*WORK REQUIRED*
Every line with "Uncheck" in it must be copied from the data.

*RECORDS SUPPLIED*
_ _ _ _ _

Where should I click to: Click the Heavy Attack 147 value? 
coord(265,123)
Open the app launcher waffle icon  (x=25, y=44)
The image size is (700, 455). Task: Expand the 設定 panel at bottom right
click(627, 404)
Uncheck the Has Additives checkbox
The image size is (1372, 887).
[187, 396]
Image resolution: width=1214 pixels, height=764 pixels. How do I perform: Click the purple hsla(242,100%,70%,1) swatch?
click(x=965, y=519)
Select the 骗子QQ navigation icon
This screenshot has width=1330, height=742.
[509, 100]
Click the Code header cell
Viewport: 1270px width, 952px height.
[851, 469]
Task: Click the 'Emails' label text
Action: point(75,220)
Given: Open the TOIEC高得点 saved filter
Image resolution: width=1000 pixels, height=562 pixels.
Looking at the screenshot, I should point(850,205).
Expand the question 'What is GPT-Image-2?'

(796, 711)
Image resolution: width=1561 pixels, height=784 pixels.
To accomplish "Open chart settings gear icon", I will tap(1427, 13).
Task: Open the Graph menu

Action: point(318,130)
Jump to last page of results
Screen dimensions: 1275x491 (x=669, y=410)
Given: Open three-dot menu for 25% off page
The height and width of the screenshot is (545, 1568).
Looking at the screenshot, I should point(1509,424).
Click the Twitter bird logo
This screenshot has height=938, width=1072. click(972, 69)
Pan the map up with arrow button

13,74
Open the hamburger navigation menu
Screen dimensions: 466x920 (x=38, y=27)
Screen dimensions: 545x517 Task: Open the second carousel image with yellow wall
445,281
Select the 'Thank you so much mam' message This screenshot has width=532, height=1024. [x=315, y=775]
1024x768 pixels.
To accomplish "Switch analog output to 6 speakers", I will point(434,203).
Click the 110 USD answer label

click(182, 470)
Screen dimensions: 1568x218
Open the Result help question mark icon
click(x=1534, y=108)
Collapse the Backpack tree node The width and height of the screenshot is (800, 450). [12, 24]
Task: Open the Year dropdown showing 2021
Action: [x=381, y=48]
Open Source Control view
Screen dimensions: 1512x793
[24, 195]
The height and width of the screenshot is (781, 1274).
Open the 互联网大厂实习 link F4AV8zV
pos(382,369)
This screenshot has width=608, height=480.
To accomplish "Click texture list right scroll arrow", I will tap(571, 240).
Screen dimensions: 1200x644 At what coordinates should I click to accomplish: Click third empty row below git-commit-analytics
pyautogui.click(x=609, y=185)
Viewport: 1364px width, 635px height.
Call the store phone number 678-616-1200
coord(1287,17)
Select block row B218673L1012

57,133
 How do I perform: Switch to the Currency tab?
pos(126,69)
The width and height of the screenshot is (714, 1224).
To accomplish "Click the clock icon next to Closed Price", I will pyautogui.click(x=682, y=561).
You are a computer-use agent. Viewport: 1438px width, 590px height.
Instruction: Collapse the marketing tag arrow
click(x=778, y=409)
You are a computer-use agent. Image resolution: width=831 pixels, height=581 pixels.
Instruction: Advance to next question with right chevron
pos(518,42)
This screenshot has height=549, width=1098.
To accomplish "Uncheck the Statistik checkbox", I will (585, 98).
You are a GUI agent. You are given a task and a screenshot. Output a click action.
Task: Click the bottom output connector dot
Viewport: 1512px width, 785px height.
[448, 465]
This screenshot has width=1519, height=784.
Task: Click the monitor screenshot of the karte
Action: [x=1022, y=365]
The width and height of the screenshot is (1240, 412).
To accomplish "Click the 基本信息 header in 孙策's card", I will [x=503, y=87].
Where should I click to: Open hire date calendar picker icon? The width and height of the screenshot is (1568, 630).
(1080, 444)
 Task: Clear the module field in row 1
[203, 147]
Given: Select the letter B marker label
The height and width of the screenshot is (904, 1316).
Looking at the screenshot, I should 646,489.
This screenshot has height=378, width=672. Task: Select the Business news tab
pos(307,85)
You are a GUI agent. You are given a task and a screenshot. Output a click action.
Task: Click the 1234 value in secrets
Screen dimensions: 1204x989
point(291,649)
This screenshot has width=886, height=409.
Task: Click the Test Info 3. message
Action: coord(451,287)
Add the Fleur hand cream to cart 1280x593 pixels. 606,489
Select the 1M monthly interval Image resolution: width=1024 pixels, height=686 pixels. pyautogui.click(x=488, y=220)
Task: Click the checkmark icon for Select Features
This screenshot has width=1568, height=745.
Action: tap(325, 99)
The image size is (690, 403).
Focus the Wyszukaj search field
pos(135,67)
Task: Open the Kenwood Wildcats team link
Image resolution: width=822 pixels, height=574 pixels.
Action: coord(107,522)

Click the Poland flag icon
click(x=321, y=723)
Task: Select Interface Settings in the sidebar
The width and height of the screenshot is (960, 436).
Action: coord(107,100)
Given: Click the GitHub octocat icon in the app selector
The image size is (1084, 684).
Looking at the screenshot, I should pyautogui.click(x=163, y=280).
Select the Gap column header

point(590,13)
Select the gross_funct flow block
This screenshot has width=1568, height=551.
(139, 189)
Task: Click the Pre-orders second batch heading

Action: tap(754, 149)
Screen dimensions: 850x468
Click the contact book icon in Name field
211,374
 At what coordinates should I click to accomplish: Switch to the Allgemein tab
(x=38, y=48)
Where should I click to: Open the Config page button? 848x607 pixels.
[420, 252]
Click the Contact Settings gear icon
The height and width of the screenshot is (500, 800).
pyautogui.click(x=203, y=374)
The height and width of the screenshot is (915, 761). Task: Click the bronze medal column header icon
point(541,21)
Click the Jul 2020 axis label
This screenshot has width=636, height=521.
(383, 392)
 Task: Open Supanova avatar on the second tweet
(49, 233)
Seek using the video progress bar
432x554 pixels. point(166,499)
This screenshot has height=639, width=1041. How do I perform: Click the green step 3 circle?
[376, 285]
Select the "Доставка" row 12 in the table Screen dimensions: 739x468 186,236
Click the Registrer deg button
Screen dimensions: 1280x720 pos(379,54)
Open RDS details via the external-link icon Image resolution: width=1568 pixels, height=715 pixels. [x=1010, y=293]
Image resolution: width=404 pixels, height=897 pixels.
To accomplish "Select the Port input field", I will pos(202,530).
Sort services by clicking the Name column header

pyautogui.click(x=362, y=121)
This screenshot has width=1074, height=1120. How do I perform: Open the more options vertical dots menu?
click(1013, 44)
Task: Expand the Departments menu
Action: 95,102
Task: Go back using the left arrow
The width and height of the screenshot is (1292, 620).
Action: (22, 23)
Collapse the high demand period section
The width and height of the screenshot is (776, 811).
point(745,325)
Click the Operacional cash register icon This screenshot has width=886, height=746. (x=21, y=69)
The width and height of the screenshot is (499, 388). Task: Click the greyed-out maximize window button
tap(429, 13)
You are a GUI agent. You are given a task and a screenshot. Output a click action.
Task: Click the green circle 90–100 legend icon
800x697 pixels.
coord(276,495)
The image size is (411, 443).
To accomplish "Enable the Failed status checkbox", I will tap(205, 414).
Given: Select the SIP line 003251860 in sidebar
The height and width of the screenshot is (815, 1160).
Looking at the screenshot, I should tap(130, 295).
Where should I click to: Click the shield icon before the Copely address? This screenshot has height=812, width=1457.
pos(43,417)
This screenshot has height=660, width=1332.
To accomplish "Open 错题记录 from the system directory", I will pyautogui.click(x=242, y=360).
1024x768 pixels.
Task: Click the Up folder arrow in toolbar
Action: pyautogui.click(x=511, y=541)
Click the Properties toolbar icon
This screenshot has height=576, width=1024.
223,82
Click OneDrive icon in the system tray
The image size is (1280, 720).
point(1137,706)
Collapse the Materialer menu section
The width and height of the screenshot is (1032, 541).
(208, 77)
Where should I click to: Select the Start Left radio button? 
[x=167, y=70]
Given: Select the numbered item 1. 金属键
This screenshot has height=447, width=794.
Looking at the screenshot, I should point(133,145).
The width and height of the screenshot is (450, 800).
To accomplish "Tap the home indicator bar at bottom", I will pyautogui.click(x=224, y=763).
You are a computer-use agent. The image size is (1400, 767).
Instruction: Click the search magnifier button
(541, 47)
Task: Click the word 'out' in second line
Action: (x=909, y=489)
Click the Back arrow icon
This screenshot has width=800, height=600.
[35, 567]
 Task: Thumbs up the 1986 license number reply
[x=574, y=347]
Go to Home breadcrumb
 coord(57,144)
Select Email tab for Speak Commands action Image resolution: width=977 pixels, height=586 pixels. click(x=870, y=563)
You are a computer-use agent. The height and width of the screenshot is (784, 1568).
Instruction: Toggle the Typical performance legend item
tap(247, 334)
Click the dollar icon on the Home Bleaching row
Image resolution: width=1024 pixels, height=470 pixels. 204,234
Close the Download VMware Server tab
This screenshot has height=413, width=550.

_ _ _ _ _

*EXERCISE ANSWER*
Uncheck the Has Additives checkbox
To accomplish "Uncheck the Statistik checkbox", I will (585, 98).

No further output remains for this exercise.